Artist Profile
Frank Earle Schoonover
- Lived:
- 1877-1972
- Worked:
- Delaware, Pennsylvania
- Style:
- Illustration
Frank Earle Schoonover was born in Oxford, New Jersey. His father worked in an iron foundry, and the family was not long on culture. He applied to Howard Pyle’s first classes at Drexel and was joyous upon being admitted, stating “I felt honored because his class was a pretty strong one-made up of big shots…Jessie Willcox Smith, Maxfield Parrish, Thornton and Violet Oakley, and others.”
In 1896, he entered Pyle’s classes at Drexel Institute to study illustration rather than the ministry, which his parents had most coveted as his pursuit in life. As a student of Howard Pyle, Frank Schoonover became an ardent adherent of his teacher’s tough belief that an artist should “live what he paints”. After his second year of study, Pyle accepted him into the Chadds Ford summer school on scholarship and by 1899, he was illustrating books such as, A Jersey Boy of the Revolution and In the Hands of the Red Coats.
A few years later, he was illustrating outdoor adventure stories, his fondest desire; In the Open by Mary Raymond Shipman Andrews was the first of a long list of such works. With inspiration from Pyle, in 1903, Schoonover began repeated travel to the Hudson Bay area to experience that environment for use in his illustration works.
Schoonover’s journeys to the Canada and Alaska were more remarkable, when one realizes that in 1903 the artist traveled some 1,200 miles, entirely by snowshoe, canoe and dog sled. Over the years, a great number of his illustrations were based on those daunting excursions, which allowed him to accurately portray the living conditions of these recently settled remote frontiers.
He traveled out West and lived with the Blackfeet Indians, and his depictions of Eskimo’s are as accurate as one can get. ‘To Build A Fire’ from Jack London’s story of the same title, is a perfect example of such a painting. Like Jack London, Schoonover had learned in the wild, what it takes to survive.
Like Pyle and Wyeth, Schoonover’s understanding of the rugged life made him a prime candidate for illustrating classic tales of adventure. Among them: Kidnapped, Robinson Crusoe, Swiss Family Robinson, and Ivanhoe. He also illustrated “the world’s most successful author,” Zane Grey’s serials and novels including Open Range, Avalanche, Rustlers of Silver Ridge, Rogue River Feud, and Valley of Wild Horses.
He illustrated more than two hundred classic books, and with classmate Gayle Hoskins organized the Wilmington Sketch Club in 1925, and formed his own art school in 1942, teaching until he was ninety-one years old.

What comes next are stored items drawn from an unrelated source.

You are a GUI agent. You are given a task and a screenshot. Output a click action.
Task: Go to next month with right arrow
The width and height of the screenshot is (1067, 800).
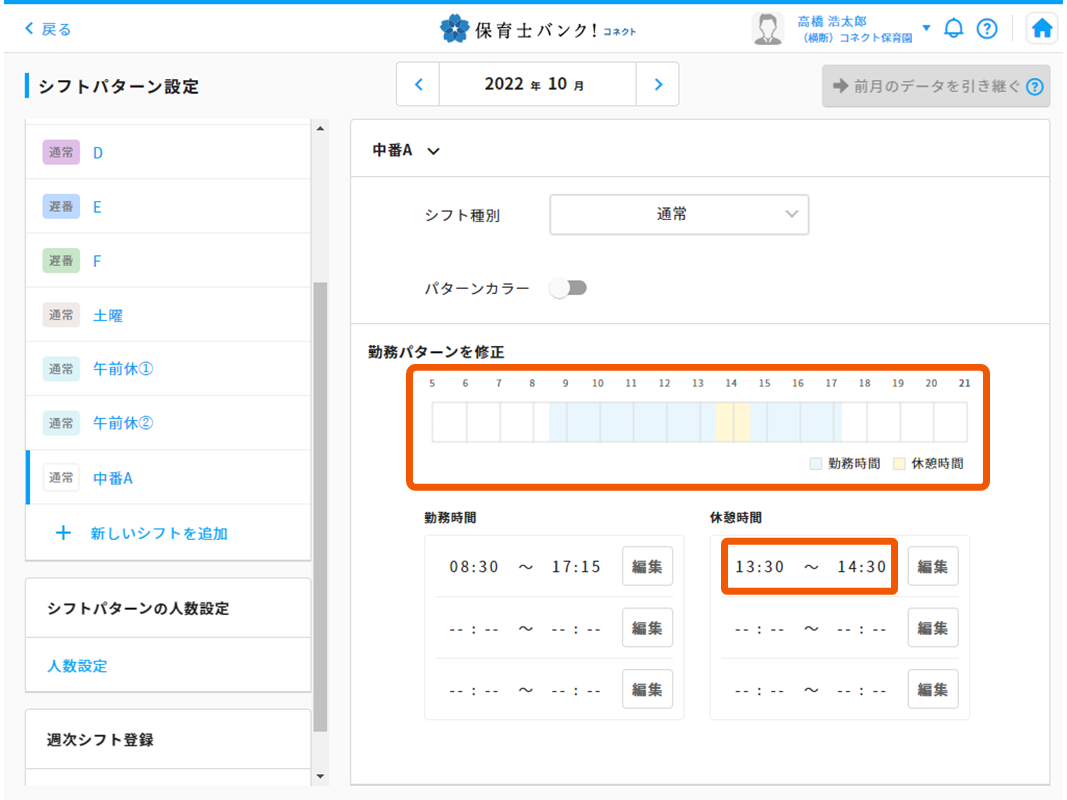[x=658, y=85]
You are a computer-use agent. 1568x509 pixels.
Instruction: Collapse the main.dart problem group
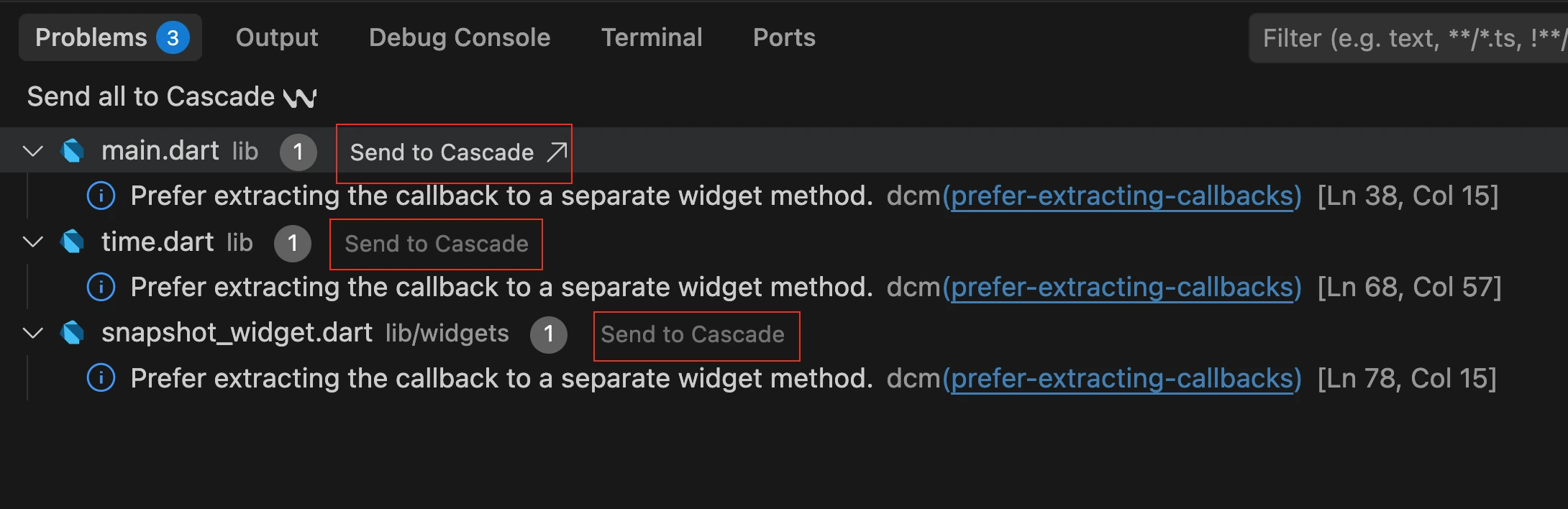pos(32,150)
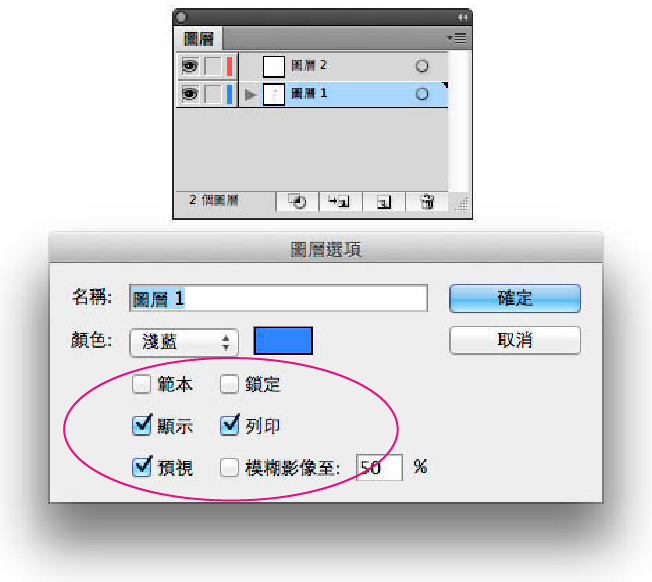Click the blue layer color swatch
Viewport: 652px width, 582px height.
pyautogui.click(x=283, y=340)
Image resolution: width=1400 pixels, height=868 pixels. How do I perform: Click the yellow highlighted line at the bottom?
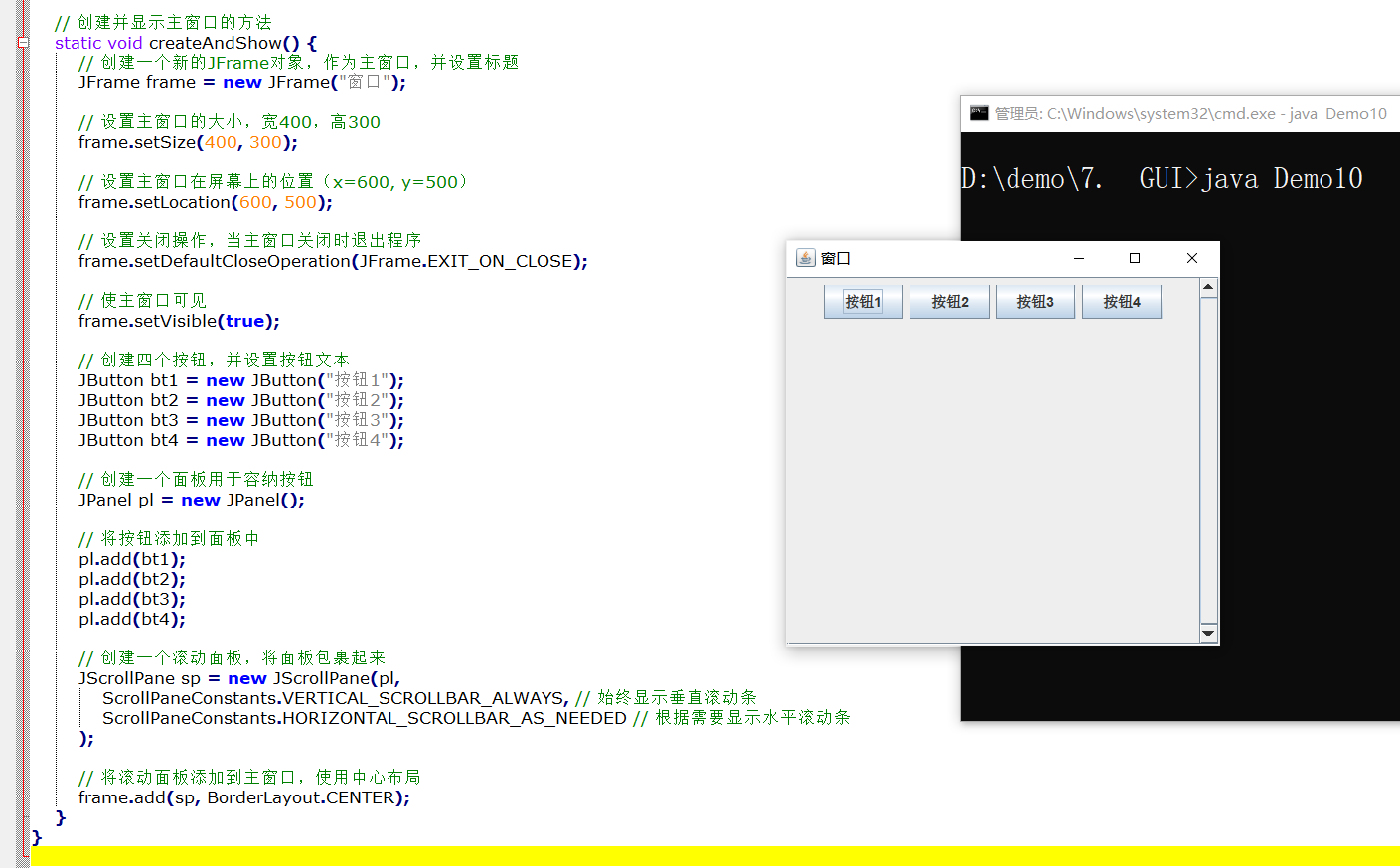[696, 856]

His earliest commissions came through Howard Pyle and at least once they shared a commission with another fellow Pyle student, Philip R. Goodwin. In 1900, he did a cover for the Saturday Evening Post, with many cover and interior illustration commissions subsequent commissions coming his way for American Girl, Century, Collier’s Weekly, Girl Scouts Magazine, Harper’s, McCall’s Magazine, McClure’s Magazine, Everybody’s Magazine, Frank Leslie’s Monthly, Outing Magazine, Progressive Farmer, Redbook, Sunday Magazine, and Scribner’s Magazine.
In 1905, author Clarence Edward Mulford developed a character with one short leg and called him Hopalong Cassidy or ‘Hoppy’ to his ardent fans. Frank Schoonover found a real life model for the character during his travels and painted that cowboy with a short leg, immortalizing him in the process.
Schoonover and Pyle’s studios in Wilmington were nearby each other for Pyle sometimes hired Schoonover to assist him with a few commissions. Schoonover befriended fellow student, Stanley Arthurs, and in 1906, they traveled to Jamaica with Howard Pyle. That same year Schoonover rented a studio and his neighbors turned out to be more Pyle students; N.C. Wyeth, Henry Jarvis Peck, and Harvey Dunn.
“Schoonover Red” became a signature element in many of Frank’s paintings. He was enamored of the color red and in each of his illustrations he tried, wherever possible, to put in a dash of cadmium red, varnished it more heavily than elsewhere to heighten its intensity and to make it a characteristic symbol of his paintings. It was his attempt at developing a ‘signature’ for marketing his art better.
Frank Schoonover helped to organize what is now the Delaware Museum of Art and was chairman of the fundraising committee charged with acquiring works by Howard Pyle. In his later years he restored paintings including some by Pyle and turned to easel paintings of the Brandywine and Delaware landscapes. He also gave art lessons, established a small art school, designed stain glass windows, and dabbled in science fiction art (illustrating Edgar Rice Burroughs’ A Princess of Mars), he was known locally as the “Dean of Delaware Artists.”
Frank Schoonover died at 94, leaving behind more than two thousand illustrations.